Story by Baker Orange Editorial Board

Once a residential dorm on campus, Jolliffe Hall is an older building that has most recently been designated as campus storage. We find that though the current building’s use as a storage space may be convenient and efficient, the building and its space have even more to offer the Baker community than it currently does.

On the opposite side of Baker from Jolliffe Hall is a small white building, secluded on the south edge of campus next to the tennis courts. Baker’s Student Health Center, though a valued part of the Baker community, is hidden and tucked away, far from the students it benefits. The building is run-down as its doors, windows, walls and floors have been well-loved and well-used over the years.

Jolliffe Hall would better serve Baker as the new home of the Student Health Center. Though we acknowledge that Jolliffe Hall would need a hefty spring cleaning and a few touch-ups, it would be a great investment and could give some long-term benefit to the university. Regardless of any renovations, Jolliffe Hall provides a priceless opportunity for students, faculty and staff, and it’s all because of location, location, location.

In fact, it is Jolliffe Hall’s location that makes this move the most worthwhile for students. As it stands, students who are feeling ill are expected to receive notes from the campus nurse in order to be excused from most classes. With the building so far from students, many suffer the grade deduction rather than risk the cold worsening their condition, or they simply have no idea where to go. By having the center in Jolliffe, most residential students would need only go next door to get help from the nurse or seek a note for class.

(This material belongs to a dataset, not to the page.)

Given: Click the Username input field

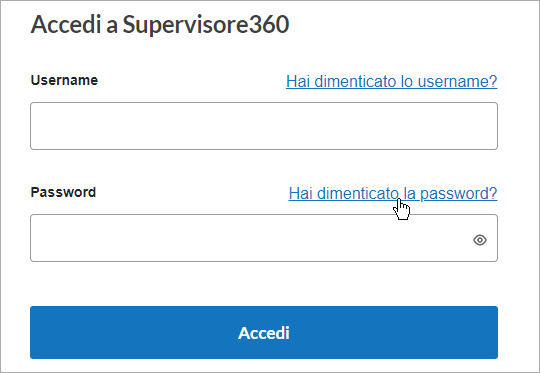Looking at the screenshot, I should pos(264,126).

And if location isn’t everything, Jolliffe Hall also grants usable space the current building simply can’t. With more capacity for offices, private conference rooms and waiting rooms, the space Jolliffe Hall offers would benefit both the center and the student body greatly. No longer cramped in the hide-away hallways of a residential style home, the center could enjoy the same aesthetic and small-town architecture as the rest of the university community, all while having a professional atmosphere and functional workspace.

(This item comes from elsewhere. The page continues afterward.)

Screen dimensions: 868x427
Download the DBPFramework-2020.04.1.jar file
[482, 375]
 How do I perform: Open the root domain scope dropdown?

Although the bottom floor of the building would now become the Student Health Center, the possibilities of a more inviting environment could eventually bring more campus focus to Jolliffe Hall and its role on campus. With more space for lounging and entertainment, Jolliffe Hall could offer additional opportunities to the Baker community.

Having the current Student Health Center building empty also opens up opportunities for repurposing its space to storage, or something new like an activities center for students (no hint intended). It’s a win-win either way.

The changes could be completed over the summer if necessary. Though it would take some planning by administrators and the Student Health Center staff to create spaces that fit all university needs, repurposing the buildings could present many opportunities that are worth the teamwork and effort of the entire Baker community.